■ **Page text**

The Agenda

Yuval Levin on Constitutional Conservatism

Yuval Levin’s cover story in the new National Review is an excellent distillation of the case for modern American conservatism. One of the most common tropes I encounter in conversation with left-of-center friends and colleagues is the notion that our political system is broken precisely because it is not sufficiently democratic. Indeed, I was on a panel with a member of Congress recently and he criticized, as is common on the left, the structure of the U.S. Senate for violating the principle of one man, one vote. It is hard for many left-liberals to understand why conservatives would defend an institution like the U.S. Senate, as it seems to violate their understanding of liberal democratic norms. Yuval’s article helps explain why U.S. conservatives are so invested in a constitutional system that is such an outlier among postwar parliamentary social democracies:

The difference between these two kinds of liberalism — constitutionalism grounded in humility about human nature and progressivism grounded in utopian expectations — is a crucial fault line of our politics, and has divided the friends of liberty since at least the French Revolution. It speaks to two kinds of views about just what liberal politics is.

One view, which has always been the less common one, holds that liberal institutions were the product of countless generations of political and cultural evolution in the West, which by the time of the Enlightenment, and especially in Britain, had begun to arrive at political forms that pointed toward some timeless principles in which our common life must be grounded, that accounted for the complexities of society, and that allowed for a workable balance between freedom and effective government given the constraints of human nature. Liberalism, in this view, involves the preservation and gradual improvement of those forms because they allow us both to grasp the proper principles of politics and to govern ourselves well.

The other, and more common, view argues that liberal institutions were the result of a discovery of new political principles in the Enlightenment — principles that pointed toward new ideals and institutions, and toward an ideal society. Liberalism, in this view, is the pursuit of that ideal society. Thus one view understands liberalism as an accomplishment to be preserved and enhanced, while another sees it as a discovery that points beyond the existing arrangements of society. One holds that the prudent forms of liberal institutions are what matter most, while the other holds that the utopian goals of liberal politics are paramount. One is conservative while the other is progressive.

The principles that the progressive form of liberalism thought it had discovered were much like those that more conservative liberals believed society had arrived at through long experience: principles of natural rights that define the proper ends and bounds of government. Thus for a time, progressive and conservative liberals in America — such as Thomas Jefferson and Thomas Paine on one hand and James Madison and Alexander Hamilton on the other — seemed to be advancing roughly the same general vision of government. But when those principles failed to yield the ideal society (and when industrialism seemed to put that ideal farther off than ever), the more progressive or radical liberals abandoned these principles in favor of their utopian ambitions. At that point, progressive and conservative American liberals parted ways — the former drawn to post-liberal philosophies of utopian ends (often translated from German) while the latter continued to defend the restraining mechanisms of classical-liberal institutions and the skeptical worldview that underlies them.

■ **Work request 1**
Name every person identified by name in the constitutional conservatism post.
■ **Work request 2**
Continue the constitutional conservatism post from its last sentence.
The rows that follow have no connection to the constitutional conservatism post.

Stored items
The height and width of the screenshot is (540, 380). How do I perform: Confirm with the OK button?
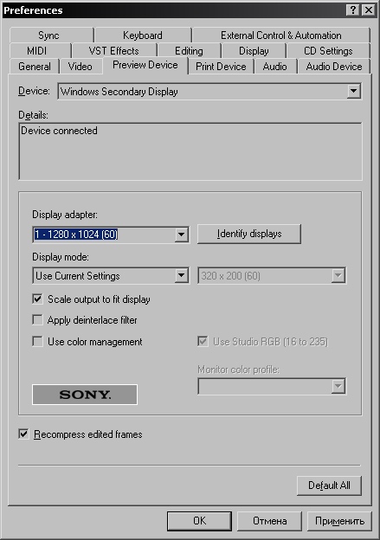199,521
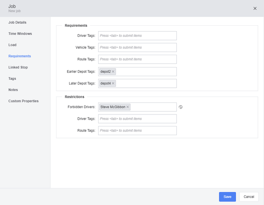This screenshot has height=205, width=264.
Task: Open the Job Details section
Action: pyautogui.click(x=18, y=22)
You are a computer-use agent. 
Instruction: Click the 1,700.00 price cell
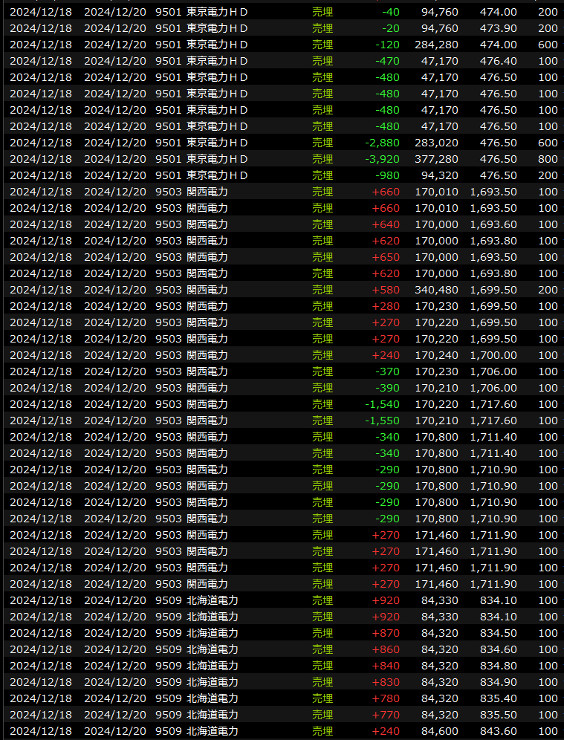point(493,355)
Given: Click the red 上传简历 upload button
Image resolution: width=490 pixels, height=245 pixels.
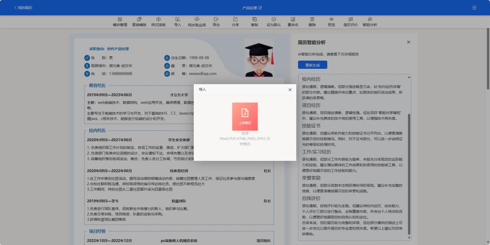Looking at the screenshot, I should (x=245, y=116).
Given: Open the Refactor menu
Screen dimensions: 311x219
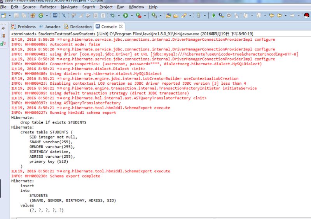Looking at the screenshot, I should [x=48, y=7].
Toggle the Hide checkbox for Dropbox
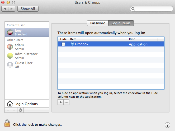Viewport: 175px width, 131px height. (63, 44)
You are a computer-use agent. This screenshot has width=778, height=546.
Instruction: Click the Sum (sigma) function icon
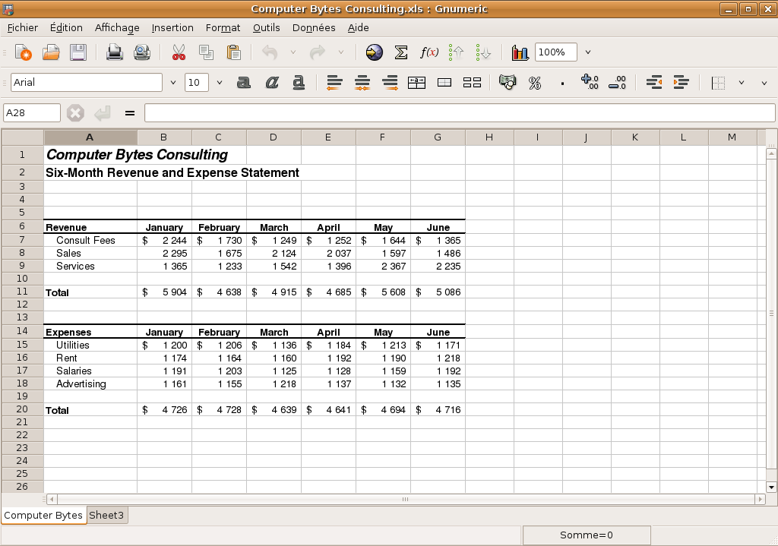click(401, 52)
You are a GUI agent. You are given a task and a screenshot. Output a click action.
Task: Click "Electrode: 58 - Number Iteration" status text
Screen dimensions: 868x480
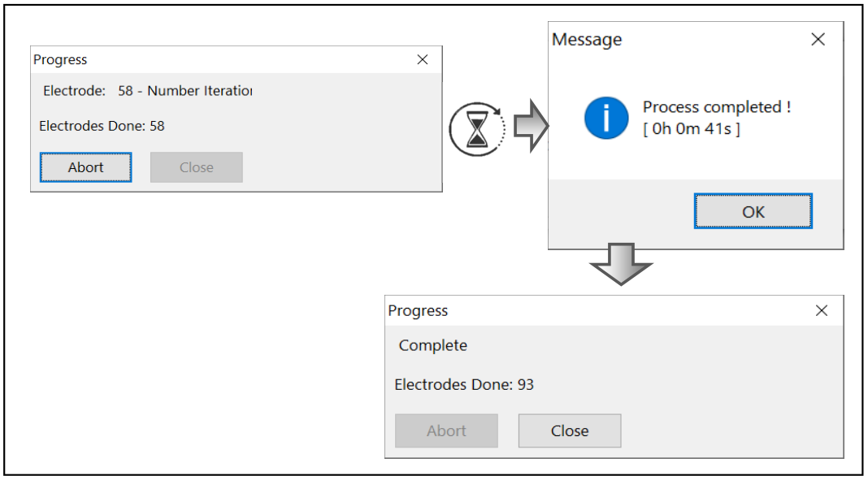click(148, 91)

■ **Answer area 1**
Yuval Levin, Thomas Jefferson, Thomas Paine, James Madison, Alexander Hamilton

■ **Answer area 2**
That division is evident in many of our most profound debates today, and especially in the debate between the Left and the Right about the Constitution. This debate, and not a choice between technocracy and populism, defines the present moment in our politics. Thus the Left’s simultaneous support for government by expert panel and for the unkempt carpers occupying Wall Street is not a contradiction — it is a coherent error. And the Right’s response should be coherent too. It should be, as for the most part it has been, an unabashed defense of our constitutional system, gridlock and all.

One of my favorite arguments from Yuval is that it’s not so much that the U.S. political system is broken; rather, we’re dealing with the legacy of the Johnson administration, which, after the crushing defeat of the Goldwater presidential campaign, briefly enjoyed an overwhelmingly large ideological majority in Congress that allowed for a profound transformation of American governance. In some regards, like the Civil Rights Act, this was a very good thing. In two other cases, the implications of sweeping legislation were far greater than was commonly understood at the time. The 1965 Hart-Celler Immigration and Nationality Act, for example, utterly transformed the demographic composition of the U.S. population. Though I tend to think the benefits outweighed the costs, the fact that the implications were not seriously discussed at the time should give us pause. And the Social Security Act of 1965, which created Medicare and Medicaid, was at least as consequential, in that continues to fuel the expansion of the public sector at the federal and state level, far beyond expectations. 

So one could make the case, as Yuval does, that an unnaturally un-gridlocked moment led to an imbalanced political settlement that we’ve struggled with ever since.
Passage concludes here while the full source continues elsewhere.